De ce fait, les auteurs de tels crimes devraient être sanctionnés. Je mets quiconque au défi de me prouver par une analyse scientifique ou un rapport d’expertise que des fruits ou des légumes soient contaminés par un virus dans leurs chairs via une irrigation à partir des eaux usées.

Ces spéculations ne sont pas sans conséquences sur l’économie nationale, ne serait-ce pas l’Algérie qui est visée du moment qu’elle commence à exporter les produits de son agriculture ?

Des gens ont commencé à médire de la qualité des produits agricoles algériens bien avant, en rapportant que les produits de notre agriculture ont été refoulés par tel ou tel pays. Notre agriculture est saine, aucun pays n’utilise autant de produits phytosanitaires comme l’Europe.

L’Algérie se passe de l’abus de ces produits, car nous les utilisons de manière rationnelle et nous n’avons pas de productions d’envergure qui susciteraient l’utilisation intensive de ces adjuvants. Nos produits sont appréciés de par le monde et nous continuons l’exportation. J’espère qu’on arrêtera ces manœuvres criminelles et ces polémiques stériles autour de sujets qu’on ne maitrise pas. Aux spécialistes de se prononcer en toute âme et conscience, et que le l’algérien soit rassuré, il peut consommer en toute quiétude nos produits agricoles

Recevez- vous des plaintes des agriculteurs victimes de cette propagande, notamment pour la pastèque et le melon ?

Oui nous recevons les doléances des agriculteurs qui se disent pénalisés par cette campagne de désinformation et qui nous demandent d’intervenir pour démentir ces rumeurs.
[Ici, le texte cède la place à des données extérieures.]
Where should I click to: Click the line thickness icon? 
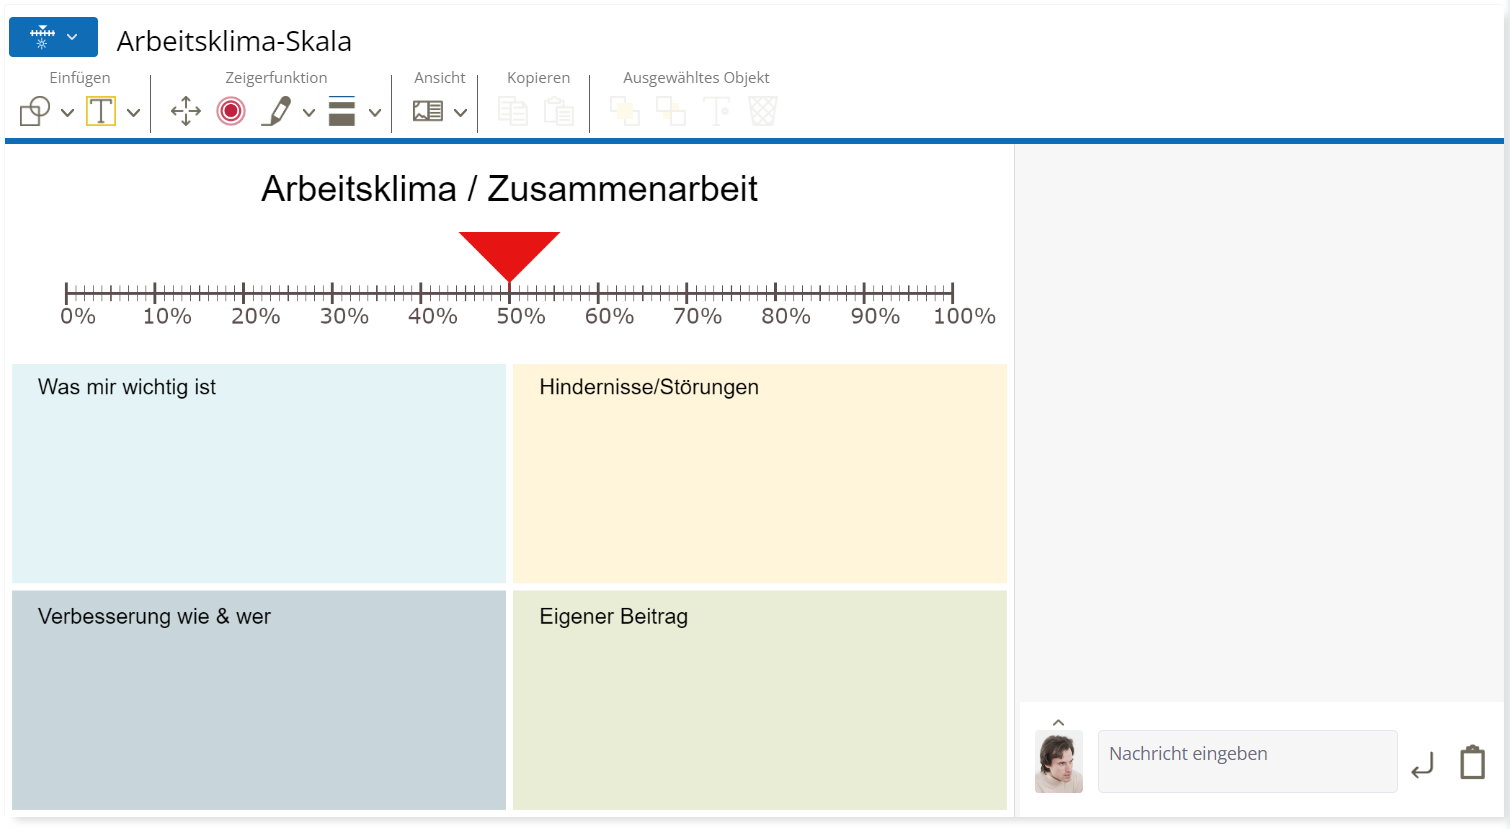(x=342, y=111)
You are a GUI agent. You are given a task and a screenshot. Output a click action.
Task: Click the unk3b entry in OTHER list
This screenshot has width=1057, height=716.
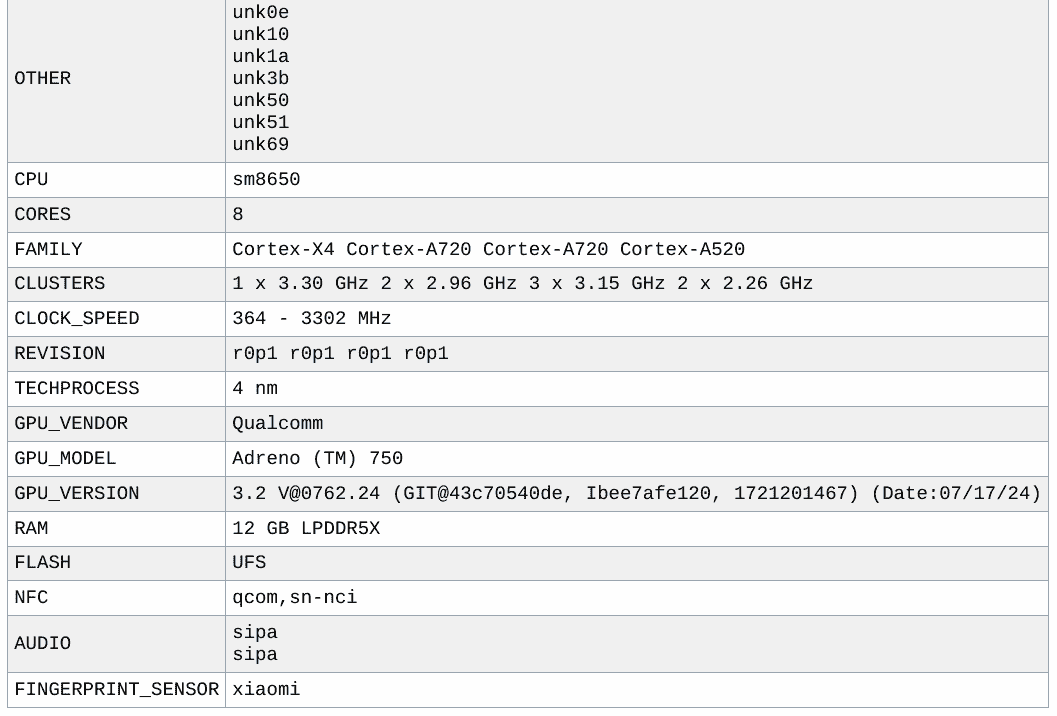[x=261, y=79]
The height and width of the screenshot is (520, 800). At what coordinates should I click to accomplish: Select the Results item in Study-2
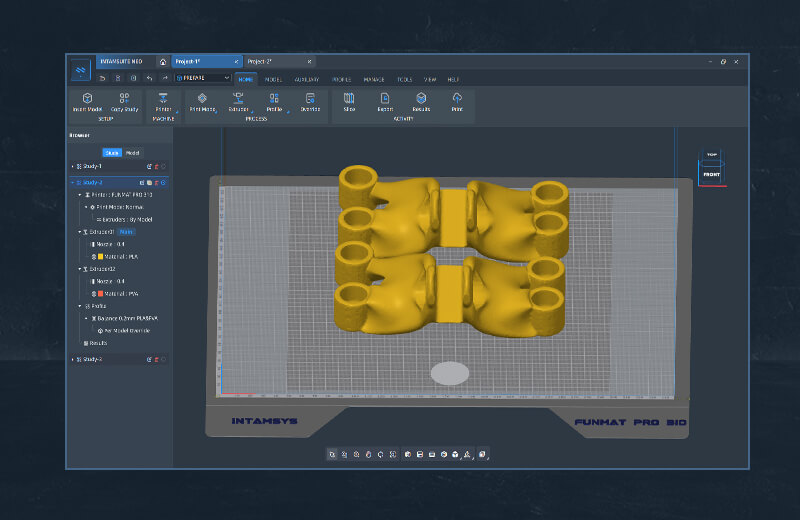[98, 343]
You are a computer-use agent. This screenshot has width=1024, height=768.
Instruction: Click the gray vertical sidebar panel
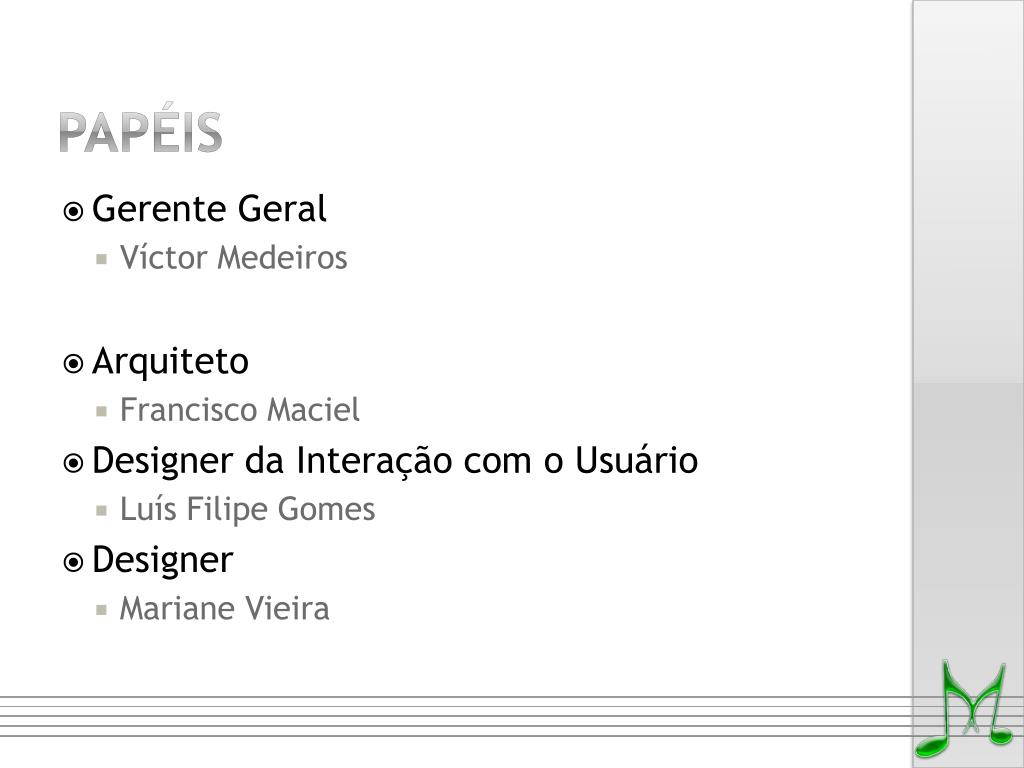(x=968, y=327)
Le consommateur doit savoir qu’au niveau des 48 chambres d’agriculture au niveau national, nous menons chaque année des campagnes de sensibilisation pour interdire d’irriguer les cultures à partir des eaux usées.
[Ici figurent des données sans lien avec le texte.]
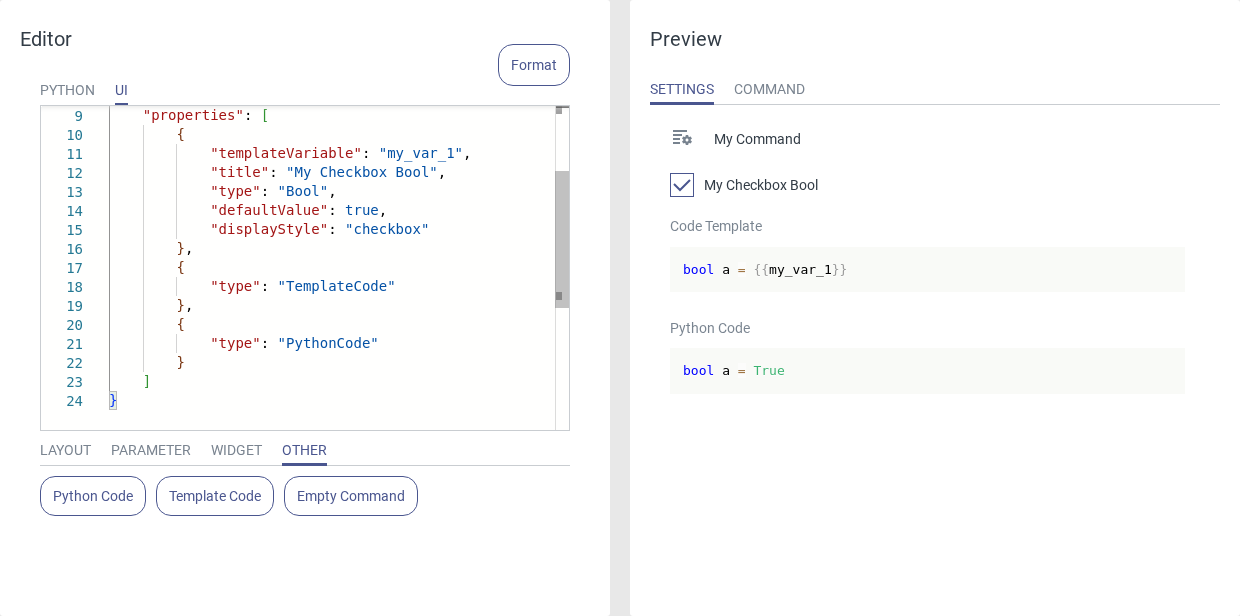Insert the Python Code snippet

[93, 496]
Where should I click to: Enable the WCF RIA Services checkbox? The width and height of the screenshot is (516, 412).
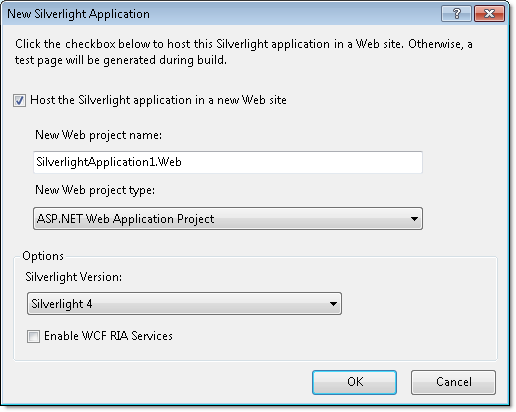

La récolte de la pastèque et du melon a été prolifique cette saison et nous avons enregistré des productions records de El Ménéa, Mostaganem El Oued. Tout le monde en a consommé à profusion sans que l’on enregistre un quelconque problème d’ordre sanitaire. Jusqu’à présent, aucune épidémie ne s’est déclarée à cause de la consommation de la pastèque ou du melon. Il peut y avoir de temps en temps des cas d’intoxication, si le fruit est mal conservé ou gâté par l’effet de la chaleur ou s’il n’est pas de première fraicheur, mais aucune épidémie ne s’est déclarée ou ne se déclarera suite à la consommation de melon ou pastèque et aucune étude ne l’a scientifiquement prouvé.